5. Analysis of Results

5.1. Neural Network Model Analysis

Based on the methods mentioned above to improve the convolutional neural network model, this study will design a shallow reconfigurable convolutional neural network model with five convolution and pooling operations layers. In addition, to solve the problem of improving recognition accuracy and reducing overfitting in a reconfigurable convolutional neural network with a small amount of data, data enhancement technology reduces the number of layers of convolutional neural network and applies loss function. The reconfigurable convolutional neural network model can be trained on small data sets. Finally, a convolutional neural network model with low loss and about 95% accuracy is obtained. The convolutional neural network model constructed in this article requires the input images to be preprocessed first, and the batch size of the photos is set to 150 × 150. The convolutional neural network without data enhancement and regularization methods is trained separately from the convolutional neural network with reduced overfitting. The preprocessed data set is used as input to compare the effect of data enhancement and regularization methods on the recognition accuracy and loss of the convolutional neural network in the case of different data sets. The accuracy of the convolutional neural network before joining is shown in Figure 5.

The red curve shows the performance when training the convolutional neural network, and the blue curve shows the performance when testing the convolutional neural network. The vertical coordinate represents the model’s accuracy. The horizontal coordinate represents the number of image traversals in the data set and the accuracy performance of the reconfigurable convolutional neural network on the training and test sets. Training (training accuracy) is red, and validation accuracy (factual accuracy) is blue. The recognition accuracy of the reconfigurable convolutional neural network is close to 100% as the training proceeds when it utilizes the data on the training set, which indicates that the convolutional neural network can fully recognize the information on the training set.
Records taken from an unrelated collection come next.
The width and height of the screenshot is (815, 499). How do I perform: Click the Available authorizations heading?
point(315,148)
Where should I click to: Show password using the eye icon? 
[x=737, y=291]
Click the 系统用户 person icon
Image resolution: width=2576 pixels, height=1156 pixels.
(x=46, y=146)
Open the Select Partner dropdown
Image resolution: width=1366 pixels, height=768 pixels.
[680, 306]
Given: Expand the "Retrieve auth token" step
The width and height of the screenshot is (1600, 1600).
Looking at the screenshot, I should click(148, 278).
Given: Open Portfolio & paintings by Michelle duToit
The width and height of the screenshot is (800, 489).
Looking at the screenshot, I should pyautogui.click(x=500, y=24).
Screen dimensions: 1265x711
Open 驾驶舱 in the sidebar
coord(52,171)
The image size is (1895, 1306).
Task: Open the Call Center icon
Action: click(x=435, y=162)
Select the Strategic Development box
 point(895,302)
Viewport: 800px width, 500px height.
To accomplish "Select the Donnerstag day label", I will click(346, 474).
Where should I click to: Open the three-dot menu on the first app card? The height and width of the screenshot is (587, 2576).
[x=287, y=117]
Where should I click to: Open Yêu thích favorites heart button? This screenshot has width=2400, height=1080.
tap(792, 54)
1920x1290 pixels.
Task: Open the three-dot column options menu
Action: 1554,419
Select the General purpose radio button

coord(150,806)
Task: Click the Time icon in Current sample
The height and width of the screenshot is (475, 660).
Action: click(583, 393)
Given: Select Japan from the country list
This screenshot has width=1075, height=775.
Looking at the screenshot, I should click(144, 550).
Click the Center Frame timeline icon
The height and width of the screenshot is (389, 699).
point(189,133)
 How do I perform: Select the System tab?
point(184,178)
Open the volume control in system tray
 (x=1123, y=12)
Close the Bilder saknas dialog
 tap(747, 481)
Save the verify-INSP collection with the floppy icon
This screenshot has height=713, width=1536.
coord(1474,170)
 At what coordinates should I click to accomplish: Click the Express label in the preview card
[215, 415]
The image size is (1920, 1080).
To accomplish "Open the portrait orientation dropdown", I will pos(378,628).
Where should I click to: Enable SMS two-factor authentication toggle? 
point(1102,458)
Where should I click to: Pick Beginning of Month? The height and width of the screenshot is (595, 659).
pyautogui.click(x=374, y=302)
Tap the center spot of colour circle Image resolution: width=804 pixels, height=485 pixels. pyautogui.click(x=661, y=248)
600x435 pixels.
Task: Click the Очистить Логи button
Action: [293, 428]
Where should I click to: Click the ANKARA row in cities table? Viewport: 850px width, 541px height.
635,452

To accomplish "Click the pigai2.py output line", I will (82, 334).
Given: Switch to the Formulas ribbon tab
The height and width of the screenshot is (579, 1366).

In contrast, the performance of the reconfigurable convolutional neural network on the actual test set shows that the recognition fluctuates more as the test proceeds and eventually converges to approximately 92% accuracy. The difference in performance on the two data sets is more pronounced, with a significant difference in inaccuracy [26]. When the reconfigurable convolutional neural network is tested using the image data in the training set, the loss gradually decreases during the training process and eventually tends to 0. Real-time monitoring of data and changes in data sources cause the visualization charts to be updated automatically, solving the problem of unchanging charts in the system due to multidimensional data changing anytime and anywhere, reducing the steps of redrawing charts for data changes in older urban spaces. The loss tends to fall from the beginning when the reconfigurable convolutional neural network is tested using the test set. Still, it soon remains constant at about 0.2 and increases as the experiment progresses.

Moreover, the data sets used in the above two cases still contain more image data. Suppose we continue to reduce the number of images in the training and test sets. In that case, the accuracy of the reconfigurable convolutional network before adding data enhancement and regularization methods will be lower and the loss will be higher. The reconfigurable convolutional network will perform worse on the whole test set. The red curve shows the performance when training the convolutional neural network, and the blue curve shows the performance when testing the convolutional neural network. By completing the deployment of the prototype system for old urban spaces in the Jetson Nano module component, image recognition can begin. The vertical coordinate represents the model’s accuracy, and the horizontal coordinate represents the number of image traversals in the data set. The accuracy of the added convolutional neural network is shown in Figure 6. Training accuracy is in red and validation accuracy is in blue. As can be seen, the reconfigurable convolutional neural network performance on the two data sets gradually approaches, and the accuracy continues to improve as the training and recognition process proceeds. This can indicate that the recognition accuracy of the shallow reconfigurable convolutional neural network model can be effectively improved by adding the data enhancement and regularization methods. The failure of the reconfigurable convolutional neural network on the training set performs approximately the same as when the data enhancement and regularization methods are not added. This indicates that the inclusion of such practices does not impact the training process of the reconfigurable convolutional neural network. While the curve on the test set fluctuates more, the overall angle gradually decreases and converges to the loss profile on the training set as the test proceeds. Compared to the reconfigurable convolutional neural network before the data enhancement and regularization methods were added, the loss situation is significantly reduced.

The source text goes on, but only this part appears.